BSU Archaeologists Unearth Idaho (Part 2 of 4)
KPVI Channel 6 reporter Aaron Kunz posted the following set of stories featuring the College of Social Sciences and Public Affairs Archaeology Department. Visit the KPVI site for videos and the complete series.
Reporter: Aaron Kunz
Posted: July 30, 2008 11:52 AM
Unearthing Idaho Part 2During the first installment of our series called “Unearthing Idaho” we learned about the role a museum plays in the field of science.
But before anything can be put on display or studied. it has to be found.
I was invited to one of those archeological dig sites to see how the process is done.
Dr. Mark Plew, BSU Professor: “Through the Department of Anthropology every summer, we offer a six week archeological field school as they are known. Where we bring students, particularly graduate students out into the field and basically it’s a first introduction of field archeology.”
Students in Dr. Mark Plew’s class at Boise State University have to be committed; they will spend six weeks during the hot Idaho summer in the dirt. This class has chosen to dig on the west end of Three Island Crossing State Park near Glenn’s Ferry.
Dr. Mark Plew: “One of the interesting things about this particular site is that Boise State’s field school started 22 years ago in 1986 and we worked at this very site for two years. Very prominent, very important site where we found a structure, some storage pits, this site produced the largest quantity of fish remains of any site along the Snake River.”

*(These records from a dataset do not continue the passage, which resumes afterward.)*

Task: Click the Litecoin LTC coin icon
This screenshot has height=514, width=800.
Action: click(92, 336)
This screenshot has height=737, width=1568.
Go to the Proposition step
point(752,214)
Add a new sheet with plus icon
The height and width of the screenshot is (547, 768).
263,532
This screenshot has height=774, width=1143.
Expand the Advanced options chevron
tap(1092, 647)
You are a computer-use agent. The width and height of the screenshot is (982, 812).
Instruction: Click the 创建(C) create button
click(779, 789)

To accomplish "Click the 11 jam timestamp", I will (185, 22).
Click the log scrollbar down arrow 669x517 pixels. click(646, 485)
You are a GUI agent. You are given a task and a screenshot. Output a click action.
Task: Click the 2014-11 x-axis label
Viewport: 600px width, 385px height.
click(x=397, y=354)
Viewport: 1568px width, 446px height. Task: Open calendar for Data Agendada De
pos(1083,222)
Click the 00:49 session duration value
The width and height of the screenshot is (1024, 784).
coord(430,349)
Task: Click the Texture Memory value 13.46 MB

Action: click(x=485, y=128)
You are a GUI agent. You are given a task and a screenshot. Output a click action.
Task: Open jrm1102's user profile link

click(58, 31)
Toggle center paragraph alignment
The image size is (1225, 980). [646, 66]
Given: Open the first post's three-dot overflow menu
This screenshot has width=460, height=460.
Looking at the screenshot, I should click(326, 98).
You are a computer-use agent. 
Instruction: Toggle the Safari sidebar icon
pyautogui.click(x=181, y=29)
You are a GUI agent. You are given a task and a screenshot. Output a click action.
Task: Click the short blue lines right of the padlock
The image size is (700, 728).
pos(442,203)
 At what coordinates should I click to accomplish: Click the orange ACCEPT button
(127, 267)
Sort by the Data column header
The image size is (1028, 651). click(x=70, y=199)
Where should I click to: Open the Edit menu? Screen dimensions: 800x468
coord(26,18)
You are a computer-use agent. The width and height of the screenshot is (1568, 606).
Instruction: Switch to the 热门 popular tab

After the school closed the site, professors like Dr. Plew had a nagging feeling. Did they find everything, did they cover enough ground. Now, 22 years later, Dr. Plew and his students are digging on the eastern end of the original archeological site.
Dr. Mark Plew: “We actually have archeological evidence of a structure, we think may be a residence. It was sort of a brush wicky up with posts and so forth, typical of the area as we know it historically. Structures of that sort have been found very rarely along the Snake River. So it’s very important from that sort of view because it tells us about the degree of mobility of the people living here.”
A big part of the process is using small shovels or trowels to peel away layers of dirt. Each layer tells a story, the students catalogue everything they find. Marked off by the square meter and written down.
Student: “Over here is an artifact that we’ve found marked as an ‘A’. Here is a rock that we’ve found, here is a root that we’ve found. So we mark everything that we find because as we are digging we are destroying.”
Each depth tells the group whether this area was under water, used for farming, or left untouched. They can even tell to some degree the length of time a person used the land by what they find and what they don’t find.
Dr. Mark Plew: “When we find structures, we find storage pits. It’s very useful in terms of identifying those differences and it appears this site is indicative of a somewhat more tethered pattern of settlement, so it’s very interesting and very important from that point of view.”
Student: “…and make sure that everything is exactly as we found it when marking that for the future, and then just in the back every single unit has there own page, so for every unit that we have out here we can go back, we can look at every single layer. As we go through, as I’ve said before is like every ten centimeters, and we can see how things are changing, what we’re finding, and that’s all here.”
Dr. Mark Plew: “Because we deal with a record that has a really long time depth. Archeologists are really the only scientists that are in a position to talk about long term cultural change. And that has a lot of implications in the modern world as we face food shortages globally, people start to move back into subsistent strategies.”
“Talk about global warming, archeologists are not in a position to only talk about climate change, but to talk about how people have fit to that climate change over really long periods of time.”